As of the end of fiscal Q2, Tyson is down to $543 million in cash. So it calls into question whether the increases will continue, or will it stand pat (or even slash the dividend) and wait for business conditions and free cash flow to improve?

Even so, considering the decades-long history of payouts and the recession resistance of its products, it will likely not abandon dividends and may even raise cash to continue the streak of increases. Additionally, a pause or even a modest cut would probably still leave its dividend yield well above market averages. 

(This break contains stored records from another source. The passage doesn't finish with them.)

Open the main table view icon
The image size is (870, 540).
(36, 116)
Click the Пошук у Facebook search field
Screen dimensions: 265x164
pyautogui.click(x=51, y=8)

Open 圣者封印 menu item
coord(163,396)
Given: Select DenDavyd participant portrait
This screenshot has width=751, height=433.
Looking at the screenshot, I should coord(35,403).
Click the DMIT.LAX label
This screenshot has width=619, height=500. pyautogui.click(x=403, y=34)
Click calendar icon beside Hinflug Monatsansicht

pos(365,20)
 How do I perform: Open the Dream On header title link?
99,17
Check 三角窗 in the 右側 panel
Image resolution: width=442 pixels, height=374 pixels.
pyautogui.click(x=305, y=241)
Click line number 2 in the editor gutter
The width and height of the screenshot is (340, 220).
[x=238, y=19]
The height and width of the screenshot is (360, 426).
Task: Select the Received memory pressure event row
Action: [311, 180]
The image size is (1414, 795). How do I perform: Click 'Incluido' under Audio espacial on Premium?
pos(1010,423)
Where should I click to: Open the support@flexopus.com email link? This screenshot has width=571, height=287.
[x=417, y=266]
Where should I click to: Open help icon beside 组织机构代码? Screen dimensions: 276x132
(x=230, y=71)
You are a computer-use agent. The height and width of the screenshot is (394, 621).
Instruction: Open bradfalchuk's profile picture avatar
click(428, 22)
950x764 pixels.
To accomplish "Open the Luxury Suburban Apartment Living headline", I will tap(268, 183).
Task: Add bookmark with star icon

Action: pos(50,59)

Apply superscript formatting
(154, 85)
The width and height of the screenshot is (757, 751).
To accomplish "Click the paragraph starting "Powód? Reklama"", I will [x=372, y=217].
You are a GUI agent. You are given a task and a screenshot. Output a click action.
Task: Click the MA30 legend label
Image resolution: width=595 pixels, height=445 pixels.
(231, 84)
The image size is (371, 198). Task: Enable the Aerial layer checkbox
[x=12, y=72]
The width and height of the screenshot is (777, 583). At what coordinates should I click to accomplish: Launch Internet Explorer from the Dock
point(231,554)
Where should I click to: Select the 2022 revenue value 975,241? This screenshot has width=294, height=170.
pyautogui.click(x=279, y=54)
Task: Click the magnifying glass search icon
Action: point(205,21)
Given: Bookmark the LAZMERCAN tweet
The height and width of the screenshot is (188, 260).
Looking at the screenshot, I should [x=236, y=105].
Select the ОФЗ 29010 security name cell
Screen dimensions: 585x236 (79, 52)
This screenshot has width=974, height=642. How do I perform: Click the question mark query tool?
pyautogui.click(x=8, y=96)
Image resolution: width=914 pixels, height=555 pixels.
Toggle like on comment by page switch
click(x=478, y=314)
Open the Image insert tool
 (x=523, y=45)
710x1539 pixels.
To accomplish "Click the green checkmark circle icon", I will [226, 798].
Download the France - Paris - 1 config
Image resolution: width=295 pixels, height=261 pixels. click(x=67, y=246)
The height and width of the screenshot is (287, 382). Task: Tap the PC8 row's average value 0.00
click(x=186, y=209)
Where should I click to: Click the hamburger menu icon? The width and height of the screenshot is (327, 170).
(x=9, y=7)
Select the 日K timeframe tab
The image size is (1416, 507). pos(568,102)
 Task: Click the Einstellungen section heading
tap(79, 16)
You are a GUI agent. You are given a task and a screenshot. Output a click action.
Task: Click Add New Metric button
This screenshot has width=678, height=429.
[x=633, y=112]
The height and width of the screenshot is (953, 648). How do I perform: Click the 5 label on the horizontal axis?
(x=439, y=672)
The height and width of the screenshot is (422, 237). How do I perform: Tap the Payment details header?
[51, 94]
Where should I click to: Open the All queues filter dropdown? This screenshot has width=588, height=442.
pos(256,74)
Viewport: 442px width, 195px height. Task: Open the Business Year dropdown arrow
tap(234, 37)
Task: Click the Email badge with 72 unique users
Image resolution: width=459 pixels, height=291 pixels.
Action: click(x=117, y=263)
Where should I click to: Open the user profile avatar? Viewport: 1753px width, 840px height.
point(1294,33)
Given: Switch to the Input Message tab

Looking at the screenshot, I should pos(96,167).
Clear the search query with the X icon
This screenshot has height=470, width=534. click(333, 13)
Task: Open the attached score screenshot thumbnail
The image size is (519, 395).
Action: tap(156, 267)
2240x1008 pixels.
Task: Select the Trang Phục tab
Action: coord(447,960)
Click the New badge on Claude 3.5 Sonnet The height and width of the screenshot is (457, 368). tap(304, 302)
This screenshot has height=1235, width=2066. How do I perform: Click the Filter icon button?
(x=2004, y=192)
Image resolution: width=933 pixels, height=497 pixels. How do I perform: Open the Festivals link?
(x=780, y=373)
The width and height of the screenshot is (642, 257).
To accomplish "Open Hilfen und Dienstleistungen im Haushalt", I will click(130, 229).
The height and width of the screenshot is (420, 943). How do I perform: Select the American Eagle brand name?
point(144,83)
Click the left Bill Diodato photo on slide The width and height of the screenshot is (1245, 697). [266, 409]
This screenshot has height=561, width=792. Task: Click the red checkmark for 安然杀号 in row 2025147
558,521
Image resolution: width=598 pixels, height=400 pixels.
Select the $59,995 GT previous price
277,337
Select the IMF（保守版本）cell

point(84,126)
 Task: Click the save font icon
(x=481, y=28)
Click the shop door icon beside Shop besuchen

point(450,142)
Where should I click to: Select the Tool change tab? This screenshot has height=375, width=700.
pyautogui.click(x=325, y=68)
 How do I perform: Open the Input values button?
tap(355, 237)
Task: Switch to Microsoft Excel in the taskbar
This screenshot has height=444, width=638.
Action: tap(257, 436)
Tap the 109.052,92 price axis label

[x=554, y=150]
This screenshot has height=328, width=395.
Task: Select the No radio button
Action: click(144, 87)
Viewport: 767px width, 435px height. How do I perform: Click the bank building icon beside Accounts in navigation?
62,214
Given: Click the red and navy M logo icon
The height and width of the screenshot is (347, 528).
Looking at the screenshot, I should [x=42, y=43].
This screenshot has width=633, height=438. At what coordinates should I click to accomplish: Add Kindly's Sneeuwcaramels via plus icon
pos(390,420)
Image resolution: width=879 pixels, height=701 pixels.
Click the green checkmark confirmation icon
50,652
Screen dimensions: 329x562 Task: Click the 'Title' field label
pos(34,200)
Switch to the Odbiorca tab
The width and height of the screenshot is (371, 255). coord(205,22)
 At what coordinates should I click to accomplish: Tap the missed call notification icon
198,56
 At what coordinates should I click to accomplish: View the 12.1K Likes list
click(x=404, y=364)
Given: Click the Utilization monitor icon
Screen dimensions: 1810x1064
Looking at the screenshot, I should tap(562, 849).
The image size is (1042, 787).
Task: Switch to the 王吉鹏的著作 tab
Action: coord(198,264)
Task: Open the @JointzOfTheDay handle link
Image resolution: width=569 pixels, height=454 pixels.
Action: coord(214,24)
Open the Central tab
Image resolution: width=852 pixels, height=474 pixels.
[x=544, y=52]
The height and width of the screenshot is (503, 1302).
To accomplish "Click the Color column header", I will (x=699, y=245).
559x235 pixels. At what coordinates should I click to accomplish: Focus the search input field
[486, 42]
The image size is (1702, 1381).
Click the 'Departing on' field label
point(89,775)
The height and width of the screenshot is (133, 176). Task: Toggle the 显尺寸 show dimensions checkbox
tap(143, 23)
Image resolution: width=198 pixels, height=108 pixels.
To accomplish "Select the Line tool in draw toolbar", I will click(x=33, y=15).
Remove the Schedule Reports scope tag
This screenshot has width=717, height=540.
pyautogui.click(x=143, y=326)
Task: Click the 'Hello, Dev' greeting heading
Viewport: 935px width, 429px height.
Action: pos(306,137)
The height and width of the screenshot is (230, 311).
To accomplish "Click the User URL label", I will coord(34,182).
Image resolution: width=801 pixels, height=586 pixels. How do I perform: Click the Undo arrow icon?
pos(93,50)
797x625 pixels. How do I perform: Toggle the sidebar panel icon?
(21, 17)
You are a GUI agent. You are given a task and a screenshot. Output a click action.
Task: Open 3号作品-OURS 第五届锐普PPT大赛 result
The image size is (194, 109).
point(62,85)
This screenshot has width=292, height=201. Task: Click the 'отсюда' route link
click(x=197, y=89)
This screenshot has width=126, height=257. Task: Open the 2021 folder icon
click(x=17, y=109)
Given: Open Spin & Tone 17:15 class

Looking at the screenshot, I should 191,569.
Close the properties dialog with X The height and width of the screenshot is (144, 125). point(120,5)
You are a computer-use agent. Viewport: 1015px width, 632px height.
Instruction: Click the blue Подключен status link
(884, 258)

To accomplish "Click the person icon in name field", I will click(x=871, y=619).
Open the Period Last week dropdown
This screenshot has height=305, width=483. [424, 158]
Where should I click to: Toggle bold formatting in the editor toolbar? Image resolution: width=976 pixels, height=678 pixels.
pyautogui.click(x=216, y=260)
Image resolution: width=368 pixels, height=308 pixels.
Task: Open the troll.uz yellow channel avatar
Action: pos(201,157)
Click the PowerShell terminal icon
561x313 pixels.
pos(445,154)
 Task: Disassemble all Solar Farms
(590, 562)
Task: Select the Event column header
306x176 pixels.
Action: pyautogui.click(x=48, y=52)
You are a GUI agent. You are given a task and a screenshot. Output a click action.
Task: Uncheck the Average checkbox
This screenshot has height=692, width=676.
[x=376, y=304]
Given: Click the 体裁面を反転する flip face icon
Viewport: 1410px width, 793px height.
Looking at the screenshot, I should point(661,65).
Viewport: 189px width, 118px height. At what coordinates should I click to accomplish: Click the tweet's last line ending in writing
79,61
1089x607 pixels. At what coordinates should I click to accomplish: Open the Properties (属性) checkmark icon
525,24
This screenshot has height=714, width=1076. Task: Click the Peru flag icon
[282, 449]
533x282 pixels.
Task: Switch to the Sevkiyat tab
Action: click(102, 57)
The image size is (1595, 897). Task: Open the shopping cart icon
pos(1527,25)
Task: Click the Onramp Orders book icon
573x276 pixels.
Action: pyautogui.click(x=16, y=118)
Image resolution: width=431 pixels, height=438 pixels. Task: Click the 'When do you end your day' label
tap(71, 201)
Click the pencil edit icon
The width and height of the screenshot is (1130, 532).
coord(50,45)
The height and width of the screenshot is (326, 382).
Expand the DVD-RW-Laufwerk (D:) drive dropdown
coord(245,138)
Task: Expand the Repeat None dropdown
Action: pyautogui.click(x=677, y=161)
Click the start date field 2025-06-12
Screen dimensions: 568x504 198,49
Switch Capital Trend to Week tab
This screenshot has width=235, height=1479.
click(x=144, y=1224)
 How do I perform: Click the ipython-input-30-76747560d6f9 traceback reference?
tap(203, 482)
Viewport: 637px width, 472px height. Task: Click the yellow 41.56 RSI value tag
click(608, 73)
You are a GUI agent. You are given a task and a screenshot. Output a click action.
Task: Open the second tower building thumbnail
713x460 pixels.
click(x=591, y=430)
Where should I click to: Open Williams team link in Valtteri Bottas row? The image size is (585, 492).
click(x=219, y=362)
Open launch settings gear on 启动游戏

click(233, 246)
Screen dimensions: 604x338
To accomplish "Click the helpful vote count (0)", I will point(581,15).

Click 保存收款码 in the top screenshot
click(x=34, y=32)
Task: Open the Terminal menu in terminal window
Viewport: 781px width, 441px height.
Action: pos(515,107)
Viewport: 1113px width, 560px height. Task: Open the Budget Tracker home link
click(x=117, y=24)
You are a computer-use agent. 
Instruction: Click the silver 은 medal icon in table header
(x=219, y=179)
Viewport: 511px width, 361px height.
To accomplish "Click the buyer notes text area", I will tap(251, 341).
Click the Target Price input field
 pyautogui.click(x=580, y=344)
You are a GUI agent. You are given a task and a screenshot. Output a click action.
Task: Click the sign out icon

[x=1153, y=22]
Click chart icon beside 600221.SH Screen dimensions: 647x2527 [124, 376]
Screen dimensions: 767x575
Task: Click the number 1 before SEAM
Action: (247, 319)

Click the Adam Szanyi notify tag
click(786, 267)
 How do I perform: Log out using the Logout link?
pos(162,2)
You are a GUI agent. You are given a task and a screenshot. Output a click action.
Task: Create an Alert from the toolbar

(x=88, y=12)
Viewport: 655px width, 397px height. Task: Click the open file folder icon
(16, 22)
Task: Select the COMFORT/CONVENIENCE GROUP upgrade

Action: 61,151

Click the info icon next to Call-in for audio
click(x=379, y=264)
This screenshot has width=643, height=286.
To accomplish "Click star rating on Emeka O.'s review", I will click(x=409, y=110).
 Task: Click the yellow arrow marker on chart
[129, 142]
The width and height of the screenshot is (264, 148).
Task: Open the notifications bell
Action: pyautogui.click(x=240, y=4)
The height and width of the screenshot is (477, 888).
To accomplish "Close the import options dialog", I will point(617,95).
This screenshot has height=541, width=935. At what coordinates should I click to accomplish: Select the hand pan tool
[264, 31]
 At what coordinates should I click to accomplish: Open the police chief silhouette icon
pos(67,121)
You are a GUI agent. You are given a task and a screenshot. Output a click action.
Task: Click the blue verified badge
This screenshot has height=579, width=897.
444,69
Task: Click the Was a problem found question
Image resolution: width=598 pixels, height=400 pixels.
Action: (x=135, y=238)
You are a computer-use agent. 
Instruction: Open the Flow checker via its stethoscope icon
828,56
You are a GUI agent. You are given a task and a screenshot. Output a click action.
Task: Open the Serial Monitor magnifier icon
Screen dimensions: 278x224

2. The discounted stock price

While the cash-flow challenges present a significant setback for the company, it seems to play into the hands of investors who want to buy shares now. Since February of last year, the stock is down by about 50%.

Admittedly, business conditions and financials have played a role in the stock price decline. A drought has hit the beef industry, which makes up 35% of its revenue in this fiscal year, a level that exceeds the 33% earned from chicken sales. This has led to rising prices on the consumer end and falling sales for the company. In the first half of fiscal 2023, beef sales fell 7% versus the same period in fiscal 2022. Additionally, the problem will likely worsen in the near term, given that the USDA forecasts a 4% decline in beef production in fiscal 2023.

Moreover, in the first half of fiscal 2023, the cost of sales rose 12%, well over the 1% increase in the company's revenue. This resulted in a net income of $229 million for that time frame, down from almost $2 billion in the year-ago period.

However, its price-to-sales (P/S) ratio of 0.3 is its lowest since 2014. Given the relative stability of sales levels, it arguably reflects Tyson's valuation more accurately than the price-to-earnings (P/E) ratio. That discounted stock price could make now an excellent time to lock in the record dividend yield.

Consider Tyson's dividend

Although Tyson faces some uncertainty ahead, it appears worth the risk for income investors amid an elevated dividend yield and lower stock price.

Indeed, the immediate future looks uncertain due to declining beef production. Still, the payout is more than twice the S&P 500 average. And even if a pause in increases, or even a lower payout (assuming it's not a massive cut) were to occur, it could still pay off for dividend investors.

Moreover, food producers have always had to contend with weather issues, and business conditions for the beef industry will likely recover at some point. That should bolster free cash flows and, by extension, the potential returns on Tyson stock.